Williams was found dead in his New York home last week

The Wire creator David Simon has penned a tribute in an open essay to the show’s late actor Michael K Williams.

Simon took to Twitter to post a tribute in the New York Times after the actor was found dead in his home in Brooklyn, New York, last week (September 6). He was 54.

“A short remembrance for a talent, a genuine collaborator and a true friend. What I hope never gets lost is the awareness that Mike genuinely wanted his work to matter; not for fame or reward, but for leaving us all better humans in its wake,” The Wire creator wrote in the post.

The essay centres around around a conversation Williams had about his character Omar Little, and the HBO series itself, with the writers prior to the acclaimed show’s second season, which the actor felt was straying fundamentally from the acclaimed first season.

Michael K Williams (Photo by Aaron J. Thornton/Getty Images)

“[Williams] pressed the point: ‘I’m saying, there are all these shows on television, and we made the one that was about Black characters and written for a Black audience.

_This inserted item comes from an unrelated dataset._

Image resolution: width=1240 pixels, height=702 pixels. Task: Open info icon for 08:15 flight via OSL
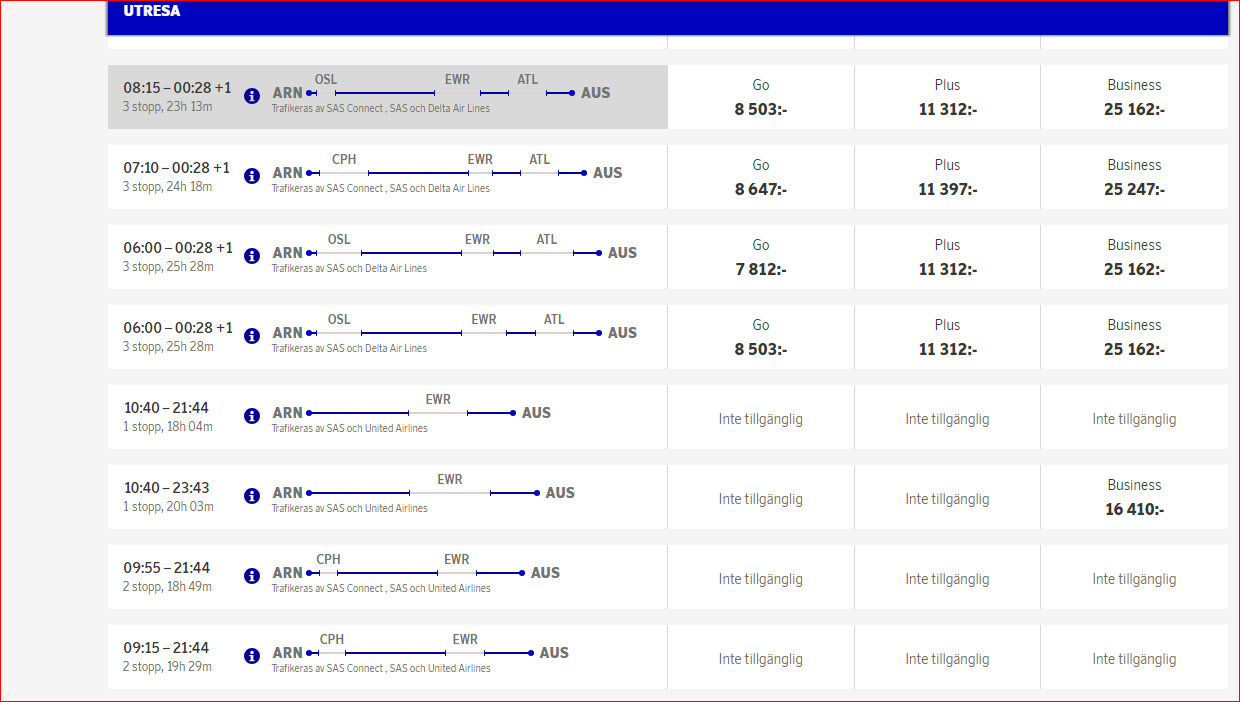pos(252,96)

And now, it’s like we’re walking away from that,’” Simon wrote of Williams’ complaint.

“To Mike, at that moment, we were the white custodians of a rare majority-Black drama in the majority-white world of American television, and we might well be walking away from that unique responsibility.”

Simon also wrote about his initial reluctance to cast Williams and how his writing partner Ed Burns pushed for the actor to take on the character that would become among the most beloved anti-heroes in television history.

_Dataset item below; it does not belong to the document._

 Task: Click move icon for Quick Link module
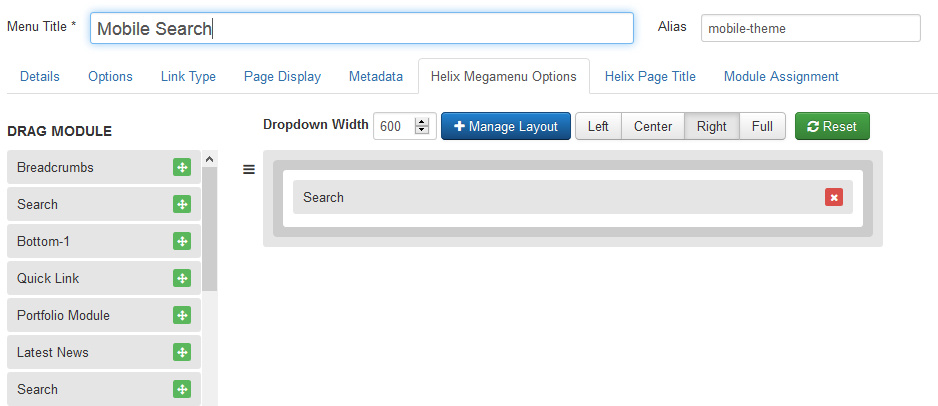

“He gave us an astounding gift – an act of faith from a magnificent actor who could have played his hand very differently. Television usually chases its audience – if they love them some Omar, you feed them more Omar. If they can’t stop looking at Stringer [Idris Elba], you write more Stringer. Never mind story and theme,” he added.

“Instead, Mike bent his beautiful mind to a task that even the best writers and show runners often avoid. He thought about the whole story, the whole of the work. Perhaps more than any in that talented cast, I came to trust Mike to speak publicly to our drama and its purposes, to take personal pride in all that we were trying, however improbably, to build.”